Introduction to Named Entity Recognition (NER)
Named Entity Recognition (NER) is the process of labeling named-entities in the text. Named entities are real-world objects such as persons, locations, organizations etc, that can be denoted by a proper name.
Here is the Stanford-NER result for the sentence: “Khan Academy is a Mountain View based non-profit educational organization created by educator Salman Khan.”
ORGANIZATION: Khan Academy, LOCATION: Mountain View, PERSON: Salman Khan
How do we do NER?
The are multiple approaches towards named entity recognition. The simplest one, used in the earlier days was creating a named entity dataset and doing a lookup for every input sentence in the dataset for named entities. Here, our datasets can be lists. For example, one list might be organization/company named entities like:
organizations = [Apple, Google, Microsoft, Dell, Intel, ... ]
and another one might be location entities:
locations = [Mountain View, Bangalore, Amsterdam, ..]
And the process of entity recognition is doing a direct match using these lists for possible named entities (organizations and locations- in our case).

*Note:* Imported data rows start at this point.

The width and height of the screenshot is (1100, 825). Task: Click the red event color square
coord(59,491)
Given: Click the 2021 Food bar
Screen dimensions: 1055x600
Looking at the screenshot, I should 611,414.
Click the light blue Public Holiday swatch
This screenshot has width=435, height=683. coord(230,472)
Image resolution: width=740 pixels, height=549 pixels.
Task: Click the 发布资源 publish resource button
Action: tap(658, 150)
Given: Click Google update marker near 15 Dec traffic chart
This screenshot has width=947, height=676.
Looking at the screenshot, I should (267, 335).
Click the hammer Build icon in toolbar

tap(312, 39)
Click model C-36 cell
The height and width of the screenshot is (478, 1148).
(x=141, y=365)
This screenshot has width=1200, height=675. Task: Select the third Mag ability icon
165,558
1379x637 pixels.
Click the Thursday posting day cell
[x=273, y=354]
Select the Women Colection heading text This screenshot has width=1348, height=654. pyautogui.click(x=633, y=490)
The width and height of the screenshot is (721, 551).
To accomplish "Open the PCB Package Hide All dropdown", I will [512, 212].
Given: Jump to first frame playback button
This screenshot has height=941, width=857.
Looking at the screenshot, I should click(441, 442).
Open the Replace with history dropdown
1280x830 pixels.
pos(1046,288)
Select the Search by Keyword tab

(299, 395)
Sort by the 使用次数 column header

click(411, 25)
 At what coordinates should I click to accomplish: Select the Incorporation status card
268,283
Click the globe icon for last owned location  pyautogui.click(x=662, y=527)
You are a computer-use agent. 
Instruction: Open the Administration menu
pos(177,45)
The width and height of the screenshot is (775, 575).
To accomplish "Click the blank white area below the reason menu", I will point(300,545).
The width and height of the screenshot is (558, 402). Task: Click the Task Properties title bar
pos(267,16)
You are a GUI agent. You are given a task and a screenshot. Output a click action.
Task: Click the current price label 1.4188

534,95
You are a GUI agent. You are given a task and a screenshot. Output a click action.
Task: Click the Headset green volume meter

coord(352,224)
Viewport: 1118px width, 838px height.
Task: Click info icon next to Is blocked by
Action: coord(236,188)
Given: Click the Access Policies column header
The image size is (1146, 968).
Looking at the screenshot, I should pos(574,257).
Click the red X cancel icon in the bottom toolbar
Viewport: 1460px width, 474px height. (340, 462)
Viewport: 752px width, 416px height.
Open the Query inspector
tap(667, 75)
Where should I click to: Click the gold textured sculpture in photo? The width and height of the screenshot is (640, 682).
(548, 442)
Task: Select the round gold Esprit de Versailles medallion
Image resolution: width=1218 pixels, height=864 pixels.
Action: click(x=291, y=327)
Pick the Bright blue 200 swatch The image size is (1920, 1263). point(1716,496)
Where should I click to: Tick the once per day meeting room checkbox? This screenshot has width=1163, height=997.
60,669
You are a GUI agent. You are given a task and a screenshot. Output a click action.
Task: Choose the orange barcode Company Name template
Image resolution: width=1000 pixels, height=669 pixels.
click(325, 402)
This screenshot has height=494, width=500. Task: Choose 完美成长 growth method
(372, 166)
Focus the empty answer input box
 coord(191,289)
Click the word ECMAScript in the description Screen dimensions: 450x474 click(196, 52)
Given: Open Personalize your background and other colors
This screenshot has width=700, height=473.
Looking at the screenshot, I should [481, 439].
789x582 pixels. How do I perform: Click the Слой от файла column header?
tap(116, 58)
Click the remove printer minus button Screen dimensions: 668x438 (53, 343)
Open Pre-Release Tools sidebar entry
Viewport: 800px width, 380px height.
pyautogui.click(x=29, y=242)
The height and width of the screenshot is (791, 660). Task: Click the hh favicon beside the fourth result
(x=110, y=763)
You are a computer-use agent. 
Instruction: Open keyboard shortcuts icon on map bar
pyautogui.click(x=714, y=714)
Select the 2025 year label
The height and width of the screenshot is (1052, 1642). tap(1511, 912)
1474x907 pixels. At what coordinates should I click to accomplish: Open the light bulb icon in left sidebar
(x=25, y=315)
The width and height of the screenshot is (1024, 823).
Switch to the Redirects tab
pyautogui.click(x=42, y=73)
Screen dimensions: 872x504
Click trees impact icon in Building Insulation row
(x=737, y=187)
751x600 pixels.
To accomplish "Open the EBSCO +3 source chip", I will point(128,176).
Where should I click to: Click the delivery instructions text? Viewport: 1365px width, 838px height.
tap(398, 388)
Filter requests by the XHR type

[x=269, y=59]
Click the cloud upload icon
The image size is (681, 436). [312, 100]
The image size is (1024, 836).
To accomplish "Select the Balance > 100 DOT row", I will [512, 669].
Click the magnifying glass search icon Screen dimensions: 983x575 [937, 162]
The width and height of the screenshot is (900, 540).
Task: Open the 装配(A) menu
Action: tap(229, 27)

But there's an obvious problem with this approach. This method fails to get the context of a sentence for entity recognition. For example in the sentence: "Some Apples are red, but not any red apple is green”, our entity recognition program might mistag Apple as an organization (because it is in our organization list) even though it was the fruit apple which is referred in the sentence.
Approaches
Practical approached for NER can be either based on linguistic grammar-based techniques or Machine learning or a combination of both.
Grammer based techniques require a lot of man-hours from experienced computational linguistics to create hand-crafted grammar based solutions which will have good precision, but a lower recall. These techniques have become less popular since the arrival of better machine learning based techniques.
Statistical machine learning based approached usually require a large manually annotated training dataset. Semisupervised approaches have been also been developed to reduce part of the annotation effort. Many different classifier types have been used to perform machine-learned NER, with conditional random fields being a typical choice
Reading
Here are some links for further reading on named entity recognition:
- A good read on various statistical methods for NER: A survey of named entity recognition and classification.
- Describes a state-of-the-art neural network based approach for NER: Neural architectures for named entity recognition.
Datasets
Here are some datasets for NER which are licensed free for non-commercial use.
- Annotated Corpus for Named Entity Recognition: Corpus (CoNLL 2002)
- N3 - A collection of datasets for NER
- Annotated Corpus for Named Entity Recognition by Anton Dmitriev
- The Groningen Meaning Bank (GMB)
- Dataset from the OKE Challenge 2016
Try out!
See the following tools/programs for the general purpose named entity recognition.
- AllenNLP NER - Implements a state-of-the-art NN based approach.
- Stanford NER - A production quality, popular NER system.